The Importance of a Balanced Internal Environment
“Nothing is more critical to the survival and independence of an organism – be they elephant or protozoa – than the maintenance of a constant internal environment.” wrote famed neurologist and author Oliver Sacks in a 2015 essay entitled A General Feeling of Disorder.
I believe we can confidently extend his illustrative examples of organisms beyond elephants and protozoa to organizations as well, which after all, share the same root word.
I’m sure we have all seen from direct experience that the internal environment of an organization often determines its ability to achieve and sustain success. Yet very little meaningful effort is expended on addressing issues in that environment. There is a vague sense that it is important and often the word “culture” is used to address this sense.

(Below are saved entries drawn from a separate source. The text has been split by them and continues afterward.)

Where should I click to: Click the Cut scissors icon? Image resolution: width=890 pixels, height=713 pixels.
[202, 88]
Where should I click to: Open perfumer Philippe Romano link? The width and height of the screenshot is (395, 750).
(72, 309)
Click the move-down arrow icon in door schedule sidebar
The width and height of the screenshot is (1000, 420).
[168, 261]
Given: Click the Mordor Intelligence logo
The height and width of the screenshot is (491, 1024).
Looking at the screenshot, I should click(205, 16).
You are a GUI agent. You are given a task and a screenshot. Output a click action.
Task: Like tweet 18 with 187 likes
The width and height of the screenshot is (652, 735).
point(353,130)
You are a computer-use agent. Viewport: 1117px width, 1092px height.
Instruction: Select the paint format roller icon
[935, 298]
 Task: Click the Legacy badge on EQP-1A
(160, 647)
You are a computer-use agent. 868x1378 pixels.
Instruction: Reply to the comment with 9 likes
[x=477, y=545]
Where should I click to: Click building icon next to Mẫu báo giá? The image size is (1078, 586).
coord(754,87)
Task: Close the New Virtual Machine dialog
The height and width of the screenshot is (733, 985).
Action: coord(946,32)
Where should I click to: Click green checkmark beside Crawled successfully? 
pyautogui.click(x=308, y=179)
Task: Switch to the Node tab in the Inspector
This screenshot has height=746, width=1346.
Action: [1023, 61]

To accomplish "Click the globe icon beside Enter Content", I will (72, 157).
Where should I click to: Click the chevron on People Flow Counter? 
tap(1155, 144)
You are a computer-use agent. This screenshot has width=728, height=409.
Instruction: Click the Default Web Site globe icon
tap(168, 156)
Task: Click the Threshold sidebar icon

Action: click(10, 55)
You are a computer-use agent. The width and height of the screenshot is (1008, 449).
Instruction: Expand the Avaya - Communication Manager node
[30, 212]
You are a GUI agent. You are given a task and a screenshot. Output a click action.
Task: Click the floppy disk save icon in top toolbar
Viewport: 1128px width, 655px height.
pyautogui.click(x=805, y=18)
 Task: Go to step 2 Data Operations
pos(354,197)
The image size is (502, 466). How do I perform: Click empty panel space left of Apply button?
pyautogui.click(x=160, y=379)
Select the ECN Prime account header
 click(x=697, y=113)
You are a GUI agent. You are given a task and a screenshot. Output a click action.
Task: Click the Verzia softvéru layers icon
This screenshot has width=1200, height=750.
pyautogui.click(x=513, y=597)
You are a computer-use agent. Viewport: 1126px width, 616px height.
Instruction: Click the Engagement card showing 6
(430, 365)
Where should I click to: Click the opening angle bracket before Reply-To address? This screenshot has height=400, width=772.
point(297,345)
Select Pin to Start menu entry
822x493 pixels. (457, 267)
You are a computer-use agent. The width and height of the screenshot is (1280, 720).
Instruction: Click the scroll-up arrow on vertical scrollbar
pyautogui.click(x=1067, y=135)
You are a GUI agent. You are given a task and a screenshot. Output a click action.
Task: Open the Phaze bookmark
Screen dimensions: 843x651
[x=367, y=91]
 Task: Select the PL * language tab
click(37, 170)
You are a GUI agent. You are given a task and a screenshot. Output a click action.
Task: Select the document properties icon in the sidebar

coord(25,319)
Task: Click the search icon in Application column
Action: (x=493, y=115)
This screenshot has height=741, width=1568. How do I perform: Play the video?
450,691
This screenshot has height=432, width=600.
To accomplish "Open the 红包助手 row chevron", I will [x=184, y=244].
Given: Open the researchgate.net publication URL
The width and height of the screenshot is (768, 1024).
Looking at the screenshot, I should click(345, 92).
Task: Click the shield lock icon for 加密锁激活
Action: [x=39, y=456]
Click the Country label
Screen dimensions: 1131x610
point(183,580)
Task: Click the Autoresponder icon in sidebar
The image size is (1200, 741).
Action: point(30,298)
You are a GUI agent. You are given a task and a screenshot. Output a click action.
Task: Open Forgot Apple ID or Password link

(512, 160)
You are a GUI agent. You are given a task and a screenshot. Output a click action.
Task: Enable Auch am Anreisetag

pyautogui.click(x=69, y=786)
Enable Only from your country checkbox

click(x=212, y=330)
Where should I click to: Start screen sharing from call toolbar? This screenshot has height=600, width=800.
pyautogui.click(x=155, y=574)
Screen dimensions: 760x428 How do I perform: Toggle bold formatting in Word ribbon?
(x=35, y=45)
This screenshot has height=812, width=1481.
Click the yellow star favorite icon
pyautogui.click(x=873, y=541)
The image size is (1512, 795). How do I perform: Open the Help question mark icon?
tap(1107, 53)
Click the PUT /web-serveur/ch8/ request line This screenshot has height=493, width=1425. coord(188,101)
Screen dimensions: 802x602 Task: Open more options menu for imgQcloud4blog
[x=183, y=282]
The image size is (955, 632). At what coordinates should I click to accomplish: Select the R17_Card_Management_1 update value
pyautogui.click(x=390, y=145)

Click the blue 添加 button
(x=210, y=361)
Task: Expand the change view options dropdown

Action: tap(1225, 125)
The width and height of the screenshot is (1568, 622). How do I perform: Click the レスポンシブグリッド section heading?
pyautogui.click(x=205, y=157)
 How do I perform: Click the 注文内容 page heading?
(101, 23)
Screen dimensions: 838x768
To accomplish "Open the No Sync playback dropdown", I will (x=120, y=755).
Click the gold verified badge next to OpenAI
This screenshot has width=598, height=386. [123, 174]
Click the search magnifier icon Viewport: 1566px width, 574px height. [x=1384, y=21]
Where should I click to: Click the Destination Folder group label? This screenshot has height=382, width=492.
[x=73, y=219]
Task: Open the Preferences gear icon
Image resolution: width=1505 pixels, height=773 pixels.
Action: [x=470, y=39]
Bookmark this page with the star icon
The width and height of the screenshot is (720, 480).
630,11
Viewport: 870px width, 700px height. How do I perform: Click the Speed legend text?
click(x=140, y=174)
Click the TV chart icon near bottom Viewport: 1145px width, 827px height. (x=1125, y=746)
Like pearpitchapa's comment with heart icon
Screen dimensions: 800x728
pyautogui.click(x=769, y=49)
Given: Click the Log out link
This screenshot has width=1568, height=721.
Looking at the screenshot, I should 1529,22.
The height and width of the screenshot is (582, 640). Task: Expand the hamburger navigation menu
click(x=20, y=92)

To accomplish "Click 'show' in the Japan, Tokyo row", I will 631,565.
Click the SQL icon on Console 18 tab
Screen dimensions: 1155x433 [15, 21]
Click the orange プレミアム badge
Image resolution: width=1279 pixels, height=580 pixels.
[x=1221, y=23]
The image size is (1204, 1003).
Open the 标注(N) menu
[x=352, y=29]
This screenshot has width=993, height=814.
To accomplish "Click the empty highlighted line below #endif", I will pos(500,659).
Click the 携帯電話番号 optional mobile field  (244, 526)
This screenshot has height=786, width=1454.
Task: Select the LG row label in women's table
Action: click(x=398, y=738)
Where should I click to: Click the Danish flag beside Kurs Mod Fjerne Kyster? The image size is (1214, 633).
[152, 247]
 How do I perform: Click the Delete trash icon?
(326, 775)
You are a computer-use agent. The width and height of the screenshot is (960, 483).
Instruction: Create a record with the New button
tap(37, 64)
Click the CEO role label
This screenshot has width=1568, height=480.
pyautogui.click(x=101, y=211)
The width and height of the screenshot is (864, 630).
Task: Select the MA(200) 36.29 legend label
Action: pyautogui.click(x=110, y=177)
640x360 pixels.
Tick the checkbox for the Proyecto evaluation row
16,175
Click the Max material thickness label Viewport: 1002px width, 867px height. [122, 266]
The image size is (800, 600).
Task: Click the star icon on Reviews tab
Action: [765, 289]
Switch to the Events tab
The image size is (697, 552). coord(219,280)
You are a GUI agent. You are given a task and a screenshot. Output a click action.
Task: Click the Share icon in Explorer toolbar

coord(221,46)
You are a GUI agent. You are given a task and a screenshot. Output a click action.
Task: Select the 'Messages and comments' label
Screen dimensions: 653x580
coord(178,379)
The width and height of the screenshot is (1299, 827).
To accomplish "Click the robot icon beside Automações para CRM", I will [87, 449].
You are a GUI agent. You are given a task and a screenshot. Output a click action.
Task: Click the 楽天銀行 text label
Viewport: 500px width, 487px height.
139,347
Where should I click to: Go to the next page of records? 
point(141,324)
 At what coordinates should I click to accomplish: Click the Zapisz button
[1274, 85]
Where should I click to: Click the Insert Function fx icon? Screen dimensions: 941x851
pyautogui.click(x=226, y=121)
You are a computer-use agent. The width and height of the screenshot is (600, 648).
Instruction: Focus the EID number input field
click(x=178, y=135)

“Culture” however is too amorphous and ill-fitting a concept to enable a meaningful understanding of the internal environment. The word “culture has a variety of interpretations:
Some too superficial (foosball tables in break rooms or bagel Fridays)
Some merely vapidly descriptive (lists of values printed on coffee cups or corporate tchotchkes)
Still others pejorative, used to connote the “too soft” foil to a bottom line results orientation
All of these interpretations treat the internal environment, described as culture, as a topic separate from performance, results, and the “real work” of an organization. Thus, efforts to meaningfully address the internal environment rarely move beyond executive lip service. Yet properly understood, the internal environment determines performance and results and is integral to the “real work.”
Further in the same 2015 essay, Sacks uses a migraine as an example of when the internal environment is out of balance. He points out, “They are not associated with any tissue damage or trauma or infection. Migraines therefore provide the essential features of being ill without actual illness.” Yet patients during the onset of a migraine can be completely debilitated and unable to perform even the simplest activity.
Here too, the analogy to organizations applies. An organization may have no defect in its structures or in the quality of its talent, there may be no ineffectiveness in its processes, yet if the internal environment is out of balance it will still be unable to execute and achieve its goals.
It will exhibit the essential features of operational problems in the absence of any such problems.
A structured examination of the dynamics that comprise the internal environment is the only way to restore the balance essential to success.